About 90 percent of dipnetters on the Kenai River live outside the Kenai Peninsula, and sometimes the invasion by dipnetters can create hard feelings. Photos on Facebook of hundreds of fish carcasses lining the shore of the city's North Beach have caused some residents to decry what they call the trashing of the Kenai beaches with up to 1.6 million pounds of fish waste a year.

But Koch said that the pictures circulating on social media can be misleading. Koch said a city ordinance passed last year carries a $150 fine for failing to throw fish waste into the water, and that's all but stopped the beach-dumping practice, helping to keep the beaches relatively clean.

"They are doing everything they are supposed to be doing," Koch said about the dipnetters working the city's North and South Kenai River beaches.

But throwing fish waste into the Inlet, which sees some of the strongest tides in the world, might not flush the carcasses into the briny deep for good.
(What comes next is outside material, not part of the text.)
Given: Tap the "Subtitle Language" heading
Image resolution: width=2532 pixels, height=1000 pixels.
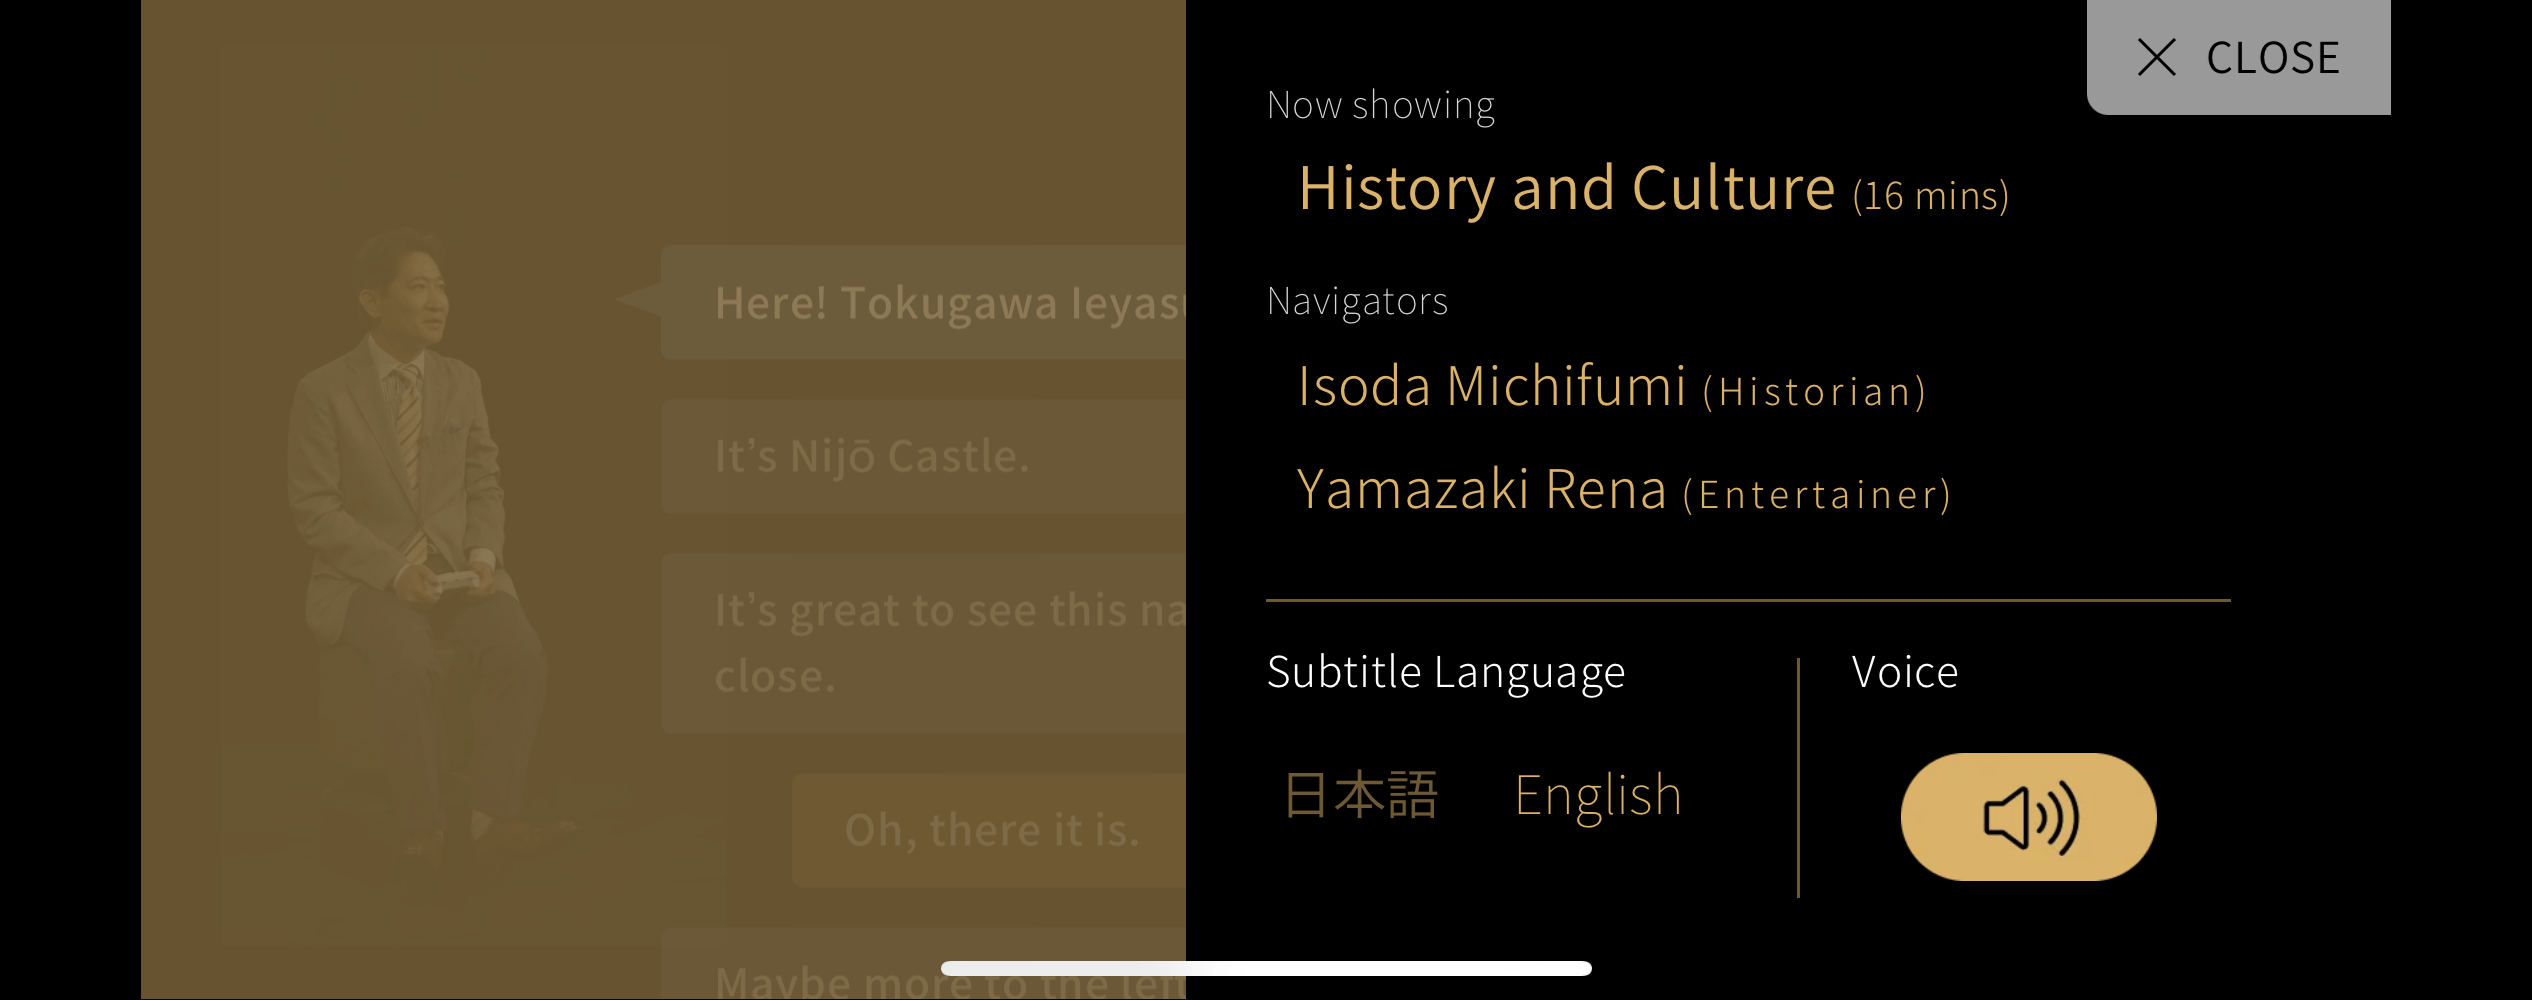Looking at the screenshot, I should coord(1445,672).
Waves, wind and tides can bring many of them back. Some carcasses wash up along the waterline after high tide each day. That is why the city of Kenai cleans the beach each morning and evening with two tractors pulling harvesting rakes that move the fish waste back down to the water so it can be pulled into the Inlet on the next tide.

"If there are a lot of fish in and the conditions are right, there may be an unsightly collection of fish waste for a period of time until our fish rakers move that waste back down the beach," Koch said.

CORRECTION: This story was corrected on July 26, 2014. The word "tons'' was mistakenly used where the word "pounds'' was meant in describing how much fish waste dipnetters are believed to dump into the river. The maximum amount is about 800 tons or 1.6 million pounds.